The iPads are finally set up and ready to go into the classrooms! It happened to be our first graders who were the first ones to get their hands on them!
A few days ago, I tested and reviewed a great new app: Book Creator. I felt it was a great opportunity for our first graders, who had just finished a unit on butterflies, to create a book about the different stages of a butterfly and their learning reflection as a culminating activity.
Students wrote a story, as a class, about the different stages of the butterfly. We shared their words with our Art teacher who would be working with the students to create the illustrations for the book.
The first time, I brought the iPads into the class, we spent time talking about the care and handle of the devices.
When picking the iPad up from the teacher we reminding them to
- carry the iPad with two hands to their desk
- set them down as quietly as possible
- don’t hold the iPad from the SmartCover
- don’t walk around the classroom with an iPad in your hand
- no pulling, showing or tugging on someone else’s iPad
It was important to also introduce “iPad” vocabulary to our first graders, so we would all be able to use a common language when instructing or asking questions. We introduced this first time the following lingo:
- Home button
- pinch in/ pinch out
- front camera
- back camera
The introduction was done with the whole class. We then split into groups. These groups rotated in and out of the classroom to go to Art to start working on their watercolor illustrations. The rest stayed with us in the classroom to become familiar with the iPad.

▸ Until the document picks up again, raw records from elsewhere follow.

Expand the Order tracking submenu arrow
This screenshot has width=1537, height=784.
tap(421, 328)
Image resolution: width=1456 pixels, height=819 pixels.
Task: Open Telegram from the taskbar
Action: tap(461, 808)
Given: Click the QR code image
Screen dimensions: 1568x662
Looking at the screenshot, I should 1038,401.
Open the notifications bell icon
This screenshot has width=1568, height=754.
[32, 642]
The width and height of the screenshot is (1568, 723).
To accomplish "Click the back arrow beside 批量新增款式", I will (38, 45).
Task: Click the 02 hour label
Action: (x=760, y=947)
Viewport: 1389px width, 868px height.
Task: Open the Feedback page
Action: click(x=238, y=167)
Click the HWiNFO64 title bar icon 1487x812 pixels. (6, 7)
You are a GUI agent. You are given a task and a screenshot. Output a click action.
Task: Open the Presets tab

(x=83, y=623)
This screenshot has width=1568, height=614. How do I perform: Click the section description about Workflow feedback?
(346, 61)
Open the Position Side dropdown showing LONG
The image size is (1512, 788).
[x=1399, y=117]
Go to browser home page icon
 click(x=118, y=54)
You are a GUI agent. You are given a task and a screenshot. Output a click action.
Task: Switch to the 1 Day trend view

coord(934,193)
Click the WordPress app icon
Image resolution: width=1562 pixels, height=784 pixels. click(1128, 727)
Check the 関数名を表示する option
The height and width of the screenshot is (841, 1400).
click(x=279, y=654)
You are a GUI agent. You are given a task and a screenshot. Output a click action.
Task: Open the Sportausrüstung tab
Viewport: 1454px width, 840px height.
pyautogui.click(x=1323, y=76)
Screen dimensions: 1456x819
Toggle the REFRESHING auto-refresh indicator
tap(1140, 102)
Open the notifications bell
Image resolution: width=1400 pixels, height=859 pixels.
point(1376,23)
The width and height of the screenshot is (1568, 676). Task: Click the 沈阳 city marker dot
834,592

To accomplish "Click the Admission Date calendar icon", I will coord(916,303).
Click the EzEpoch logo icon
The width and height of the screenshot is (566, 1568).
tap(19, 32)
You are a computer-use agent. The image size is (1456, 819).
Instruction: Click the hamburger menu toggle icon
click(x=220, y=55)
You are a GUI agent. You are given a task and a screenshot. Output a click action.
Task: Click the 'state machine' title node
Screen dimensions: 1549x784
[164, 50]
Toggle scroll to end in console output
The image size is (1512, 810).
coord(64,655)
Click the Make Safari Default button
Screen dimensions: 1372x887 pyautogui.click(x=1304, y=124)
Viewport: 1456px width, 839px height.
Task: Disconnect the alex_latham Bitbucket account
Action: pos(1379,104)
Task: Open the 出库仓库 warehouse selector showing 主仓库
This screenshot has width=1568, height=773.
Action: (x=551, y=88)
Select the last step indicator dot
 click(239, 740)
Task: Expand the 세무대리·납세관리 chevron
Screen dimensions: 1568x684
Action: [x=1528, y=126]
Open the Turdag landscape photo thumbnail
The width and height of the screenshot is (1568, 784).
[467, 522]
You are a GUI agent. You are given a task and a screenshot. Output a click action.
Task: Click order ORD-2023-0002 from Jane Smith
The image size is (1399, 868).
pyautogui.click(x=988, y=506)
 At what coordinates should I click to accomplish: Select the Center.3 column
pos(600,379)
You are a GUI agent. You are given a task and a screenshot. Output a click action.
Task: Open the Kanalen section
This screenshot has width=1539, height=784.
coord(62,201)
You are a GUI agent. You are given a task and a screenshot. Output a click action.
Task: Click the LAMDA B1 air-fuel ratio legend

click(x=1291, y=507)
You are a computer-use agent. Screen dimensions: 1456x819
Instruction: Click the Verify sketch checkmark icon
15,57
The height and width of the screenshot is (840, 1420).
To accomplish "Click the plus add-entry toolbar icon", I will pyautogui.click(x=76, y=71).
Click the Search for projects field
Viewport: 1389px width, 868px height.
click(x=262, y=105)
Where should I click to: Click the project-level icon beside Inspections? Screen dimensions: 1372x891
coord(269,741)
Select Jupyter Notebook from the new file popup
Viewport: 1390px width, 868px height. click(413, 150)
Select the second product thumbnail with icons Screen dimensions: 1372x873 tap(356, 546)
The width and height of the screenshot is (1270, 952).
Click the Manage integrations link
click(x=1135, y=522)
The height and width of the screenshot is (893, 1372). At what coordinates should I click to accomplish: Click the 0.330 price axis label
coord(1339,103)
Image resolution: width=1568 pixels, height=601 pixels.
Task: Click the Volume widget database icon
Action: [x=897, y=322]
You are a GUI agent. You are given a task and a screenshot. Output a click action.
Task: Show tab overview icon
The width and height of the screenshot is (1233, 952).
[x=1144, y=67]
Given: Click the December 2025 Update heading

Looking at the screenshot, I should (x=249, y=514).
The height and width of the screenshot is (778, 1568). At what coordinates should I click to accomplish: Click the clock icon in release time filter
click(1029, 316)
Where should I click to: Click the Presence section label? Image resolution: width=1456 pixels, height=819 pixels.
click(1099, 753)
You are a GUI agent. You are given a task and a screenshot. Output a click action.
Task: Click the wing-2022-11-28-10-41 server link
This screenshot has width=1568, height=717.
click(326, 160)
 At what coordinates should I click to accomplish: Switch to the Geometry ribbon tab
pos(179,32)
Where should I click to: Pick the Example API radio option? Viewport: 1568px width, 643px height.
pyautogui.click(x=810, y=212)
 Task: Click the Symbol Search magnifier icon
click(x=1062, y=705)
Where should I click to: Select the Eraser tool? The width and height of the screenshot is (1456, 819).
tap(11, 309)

We projected the iPad to the screen at the front of the room to show them the two apps we would be “playing” with that day: iBooks, Doodle Buddy.
As we showed them one of the student created eBook , as an example, it was the perfect opportunity to examine some of the similarities (author, illustrator, text, images) and differences (spine, turning pages vs. swiping pages) between a traditional printed book and an eBook.
Each student then was free to read the eBooks we had pre-loaded on the iPad, and then move on to Doodle Buddy. They discovered quickly the Tic-Tac-Toe and Maze backgrounds as well as the stickers with attached sounds. All in all it was a great way for students to get comfortable with touching, swiping, sliding, drawing and overall handling of the iPad.
By the second encounter, students were ready to learn to use the built-in camera app of the iPad2. We had the entire class together for this session. We showed them the location of each little camera on he front and back of the device and helped them locate the camera app. There were lots of giggles when they learned how to switch between the front and back facing camera. They then could practice taking their own picture. Not an easy task, when keeping in mind to LOOK at the camera lens, instead of the button to shoot the picture.
We showed them WHERE to find the pictures that they took (Photo Album) and how to swipe through the images.
Since this encounter involved:
- the entire class together
- six year olds having to pick up the device off the table and holding on to the iPad with one hand only, so they could use their other hand to snap the picture
- silliness when shooting and viewing their own image
- eagerness to share and show it off to their classmates
…it was a little unnerving, I was worried for the iPad to fall to the ground by accident or get pushed over the edge of the table. We might have to look into investing into protective iPad cases to prevent these worries in the future.
The following time I came to the first classroom, it was time to introduce them to the Book Creator app. This time the iPads were part of a center that students rotated through.
We reviewed how to find and open an app. I then showed them how to insert the image that they took of themselves the previous day. They then practiced resizing and moving the image.
During journal time, first graders had written a short reflection about what they had learned about butterflies during their unit of study. They also included a sentence how they felt about it. They brought their (paper) journal to the table and learned how to bring up the iPad keyboard and to type their text.
A hush fell over the center as all the students were busy :
- sounding words out
- finding the letters on the keyboard
- inserting spaces
- learning that the cursor will automatically advance to the next line, if they ran out of space
- being amazed that the iPad will capitalize the first word after a period automatically, etc.
I kept a student as a “helper” from a previous center rotation when a new student rotated into the center in order to help me with pointing out the insert image or text icons or location of the space bar or delete button.
I took a screenshot of a finished page in order to be able to email it to myself. I will crop the screenshot to then be able to insert that image into the final class butterfly book.
Looking back at these three “First Encounters with the iPad” sessions with our first graders, I am excited and thrilled. I can “feel” the potential, the engagement and motivation of the students. I can see how the devices will become a tool to bring instant information, growing collaboration, and creativity to the classroom.
Alan November’s powerful words on the motivating and empowering factor of “Leaving a Legacy“, in regards to student learning, are ringing in my ears. We will be sharing the iPads among ALL of our students (K-8). I can see how we can develop a cross grade level and cross subject area support center, media center, and library FOR and BY our students. My hope is that students will take ownership of these iPads to contribute their best work, knowing that they will be sharing it with the rest of the school.
The work students are doing with their “Butterfly Book”, will not only be seen by their current teacher and their parents, but will be part of research and background information for upcoming students in years to come.
Let’s create a culture of “valuing and celebrating learning” and sharing among ALL of the students at the school. (I am imagining 8th graders walking up to a 1st grader and talking to them about butterfly information.)